3.8.6. Het verzoek van de vrouw de man schuldig te verklaren aan de ontwrichting van het huwelijk, wijst het hof af, nu de vrouw haar door de man weersproken stelling dat de man met een andere vrouw een verbintenis is aangegaan niet heeft onderbouwd en het hof ook overigens niet is gebleken van omstandigheden, uitsluitend aan de zijde van de man, die tot de duurzame en onherstelbare ontwrichting van het huwelijk van partijen hebben geleid.
3.8.7. Hoewel, gelet op het vorenstaande, naar het oordeel van het hof de rechtbank het verzoek de echtscheiding uit te spreken terecht heeft toegewezen, leidt de toepassing van het Poolse recht ertoe dat het hof de bestreden beschikking voor zover daarbij de echtscheiding is uitgesproken zal vernietigen en opnieuw de echtscheiding zal uitspreken en daarbij zal verklaren dat geen van de partijen als enige schuld heeft aan de ontwrichting van het huwelijk.
3.9.1. Nu het hof heeft vastgesteld dat de man noch de vrouw als enige schuld heeft aan de ontwrichting van het huwelijk is artikel 60 § 1 WFV van toepassing, volgens welk artikel een echtgenoot die niet als enige schuld heeft aan de ontwrichting van het huwelijk en behoeftig is de andere echtgenoot kan verzoeken om een onderhoudsbijdrage; bij de vaststelling daarvan wordt rekening gehouden met de redelijke behoeften van de onderhoudsgerechtigde en met de draagkracht (inkomsten, financiële middelen) van de draagplichtige. De levensstandaard tijdens het huwelijk heeft geen invloed op de vaststelling van de hoogte van de alimentatie.
3.9.2. Op eigen verzoek van de man heeft de rechtbank bij de bestreden beschikking bepaald dat de man als bijdrage in het levensonderhoud van de vrouw moet voldoen een bedrag van € 150,- per maand.
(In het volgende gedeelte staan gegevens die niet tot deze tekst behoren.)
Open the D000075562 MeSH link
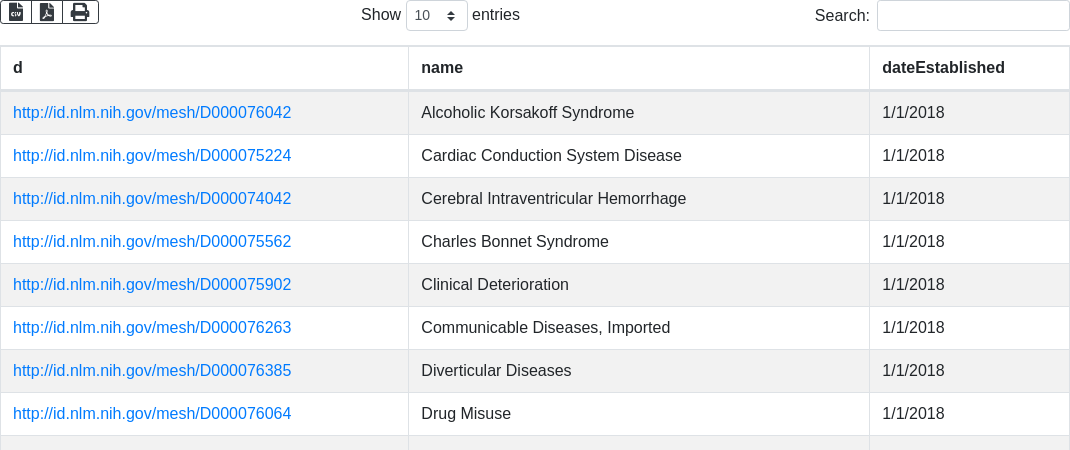The height and width of the screenshot is (450, 1070). pyautogui.click(x=152, y=242)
Nu de vrouw niets omtrent haar behoefte heeft gesteld, zal het hof de beslissing van de rechtbank op dit punt bekrachtigen. Aldus falen de grieven 3 en 4 van de vrouw.
3.10. De vrouw heeft verzocht om de man te veroordelen in de proceskosten in beide instanties. Het hof ziet geen aanleiding om af te wijken van de gebruikelijke lijn de proceskosten tussen partijen, nu zij gewezen echtgenoten zijn, in beide instanties te compenseren, in die zin dat iedere partij de eigen kosten draagt.
3.11. Het vorenstaande leidt tot de volgende beslissing.
vernietigt de tussen partijen gegeven beschikking van de rechtbank Middelburg van 16 februari 2011, doch uitsluitend voor zover de rechtbank daarbij de echtscheiding heeft uitgesproken;
en in zoverre opnieuw rechtdoende:
spreekt uit de echtscheiding in het tussen partijen gesloten huwelijk;
verklaart dat geen van de partijen als enige schuld heeft aan de ontwrichting van het huwelijk;
verklaart deze beschikking tot zover uitvoerbaar bij voorraad;
bekrachtigt de beschikking waarvan beroep voor zover aan het oordeel van het hof onderworpen voor het overige;
compenseert de proceskosten in beide instanties, in die zin dat iedere partij de eigen kosten draagt;
wijst af het meer of anders verzochte.
Deze beschikking is gegeven door mrs. G.J. Vossestein, O.G.H. Milar en H.J. Witkamp en in het openbaar uitgesproken op 2 oktober 2012.